The tortured tale of Section 230 continues to twist and turn even as the world burns. Social media outfits have made a wreck of the media universe by flooding it with disinformation, and it is only getting worse. In my book Army of Liars I get into these matters in detail, but today I want to talk about more recent developments.
Internet Restrictions Abroad
Australian parliament has taken up a measure to restrict internet access altogether for youths under the age of 16. Says Communications Minister Michelle Rowland, “There is wide acknowledgement that something must be done in the immediate term to help prevent young teens and children from being exposed to streams of content unfiltered and infinite.”
I doubt a bill like this could gain traction in the US, due to our often-misunderstood “freedom of speech” issues. The First Amendment says “Congress shall make no law. . .abridging the freedom of speech, or of the press.” The self-styled “free speech absolutist” will interpret this to mean that no other law can pertain; and that all types of speech are protected. Never mind that most of them believe in “free speech for me but not for thee”. That is another matter.
But case law and centuries of legal precedent support the idea that not all speech is protected. For instance, you cannot yell “fire” in a crowded theater. You cannot point at your neighbor and tell people to kill them. Incitements to violence, where damage has been done, often are restricted. Any rational interpretation of the Constitution would have to assume the framers were neither ignorant nor insane; and that they would never have supported the destruction of civil society based on a specious reading of the amendment.
Consider, for instance, the somewhat battered Fourth Amendment, which says, “The right of the people to be secure in their persons, houses, papers, and effects. .. shall not be violated.” This would certainly protect them from physical threats and media-inspired violence, even in consideration of the First Amendment.
Of course the framers could never have imagined the world wrought by social media, where the internet is deployed to deliver massive amounts of lying to targeted lists of vulnerable populations. It is debatable whether social media in its current form even qualifies as either “speech” or “the press”.

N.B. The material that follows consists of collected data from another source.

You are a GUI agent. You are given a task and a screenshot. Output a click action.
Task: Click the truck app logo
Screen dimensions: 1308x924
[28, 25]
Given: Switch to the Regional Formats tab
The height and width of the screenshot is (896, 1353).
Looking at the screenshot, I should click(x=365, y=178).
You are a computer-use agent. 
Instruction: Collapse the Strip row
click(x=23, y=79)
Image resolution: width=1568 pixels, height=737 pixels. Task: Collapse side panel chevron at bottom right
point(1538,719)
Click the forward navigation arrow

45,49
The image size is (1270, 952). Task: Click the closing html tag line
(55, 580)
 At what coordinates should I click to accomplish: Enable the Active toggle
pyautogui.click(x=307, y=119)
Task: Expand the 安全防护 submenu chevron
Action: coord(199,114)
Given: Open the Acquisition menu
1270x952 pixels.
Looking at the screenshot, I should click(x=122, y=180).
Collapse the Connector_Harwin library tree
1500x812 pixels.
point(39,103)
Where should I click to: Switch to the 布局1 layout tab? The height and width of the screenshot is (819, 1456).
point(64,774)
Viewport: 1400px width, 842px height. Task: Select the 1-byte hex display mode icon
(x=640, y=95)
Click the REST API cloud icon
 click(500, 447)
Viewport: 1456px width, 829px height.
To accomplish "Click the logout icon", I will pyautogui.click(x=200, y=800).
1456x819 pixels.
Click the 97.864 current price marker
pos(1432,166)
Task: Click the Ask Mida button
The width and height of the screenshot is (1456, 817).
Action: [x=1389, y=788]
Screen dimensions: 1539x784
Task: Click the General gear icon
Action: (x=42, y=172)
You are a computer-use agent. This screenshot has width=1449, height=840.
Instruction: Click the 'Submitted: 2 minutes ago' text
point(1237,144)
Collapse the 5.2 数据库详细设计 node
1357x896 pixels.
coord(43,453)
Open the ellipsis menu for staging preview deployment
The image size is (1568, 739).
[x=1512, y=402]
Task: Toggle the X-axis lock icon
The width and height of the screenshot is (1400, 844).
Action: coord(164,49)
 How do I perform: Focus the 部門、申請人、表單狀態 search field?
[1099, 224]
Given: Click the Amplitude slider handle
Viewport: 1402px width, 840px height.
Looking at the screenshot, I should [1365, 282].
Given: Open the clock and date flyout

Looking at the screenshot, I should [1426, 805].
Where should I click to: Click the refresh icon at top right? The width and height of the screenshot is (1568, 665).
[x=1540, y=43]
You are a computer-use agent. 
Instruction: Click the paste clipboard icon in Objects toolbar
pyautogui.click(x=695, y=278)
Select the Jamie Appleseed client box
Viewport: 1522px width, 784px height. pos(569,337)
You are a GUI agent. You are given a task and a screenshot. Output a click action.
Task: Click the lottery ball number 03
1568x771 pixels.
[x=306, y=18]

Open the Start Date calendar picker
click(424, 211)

Aside from constitutional hurdles, the Australian initiative would probably fail here because of Section 230 of the 1996 Communications Decency Act. Section 230 grants self-styled social media companies the right to determine what they want to publish and protection from liability for anything they do publish. These rights are incompatible. In fact they are diametrically opposed. My personal opinion is that this hypocrisy is so gross that it has come a long way towards destroying civil society; and that the law must be sunsetted or changed.
I was shocked last week to discover that I am not the only one who has noticed this hypocrisy.
Offering a Choice to Social Media
No less a person than the president elect (who shall not be named here) has come out with a statement strongly suggesting he is against Section 230, even if it is for exactly the wrong reason.
His position is that he wants to give the social media giants a choice: to retain protection under Section 230, they must give up all content moderation and publish everything that is sent to them, regardless. Ostensibly this would mean they would be forced to publish not only obvious disinformation, but also snuff videos, puppy-torture, invitations to self-harm, calls to violence, doxxing and many many other types of grotesquely unsuitable content.
I am sure that the president elect has not thought this through, largely because he does not think anything through, is ignorant of the law and has no idea how technology works. But if the social media giants accept his terms, their platforms would quickly become unusable for most Americans. If you thought your feed was getting dirty now, wait until it is flooded by raw sewage pumped through because of a lack of content moderation (which I call editorial choice).
At the same time, according to Orange Man’s proposal, they could elect to continue making editorial choices but lose protection under Section 230.
Even as he is coming to this in search of more ways to spread disinformation (which is why he wants to deprecate 230), the proposal would, for all the wrong reasons, go a long way to correcting a gross inequity. It would force the social media companies to accept a new reality: that they cannot continue to operate as they do, in a position that grants them perfect freedom plus perfect irresponsibility. I have long contended that this impossible combination of privileges is at the heart of our national dilemma.
My personal opinion is that if the social media giants were forced to grapple with this proposal, they would, if they intend to continue in business, forego the protections of Section 230. After all, it would only make them exactly as liable as all other publishers already are today.
Or perhaps they would prefer to become a platform purely of hate and torment, where they would enjoy every protection for a much smaller business.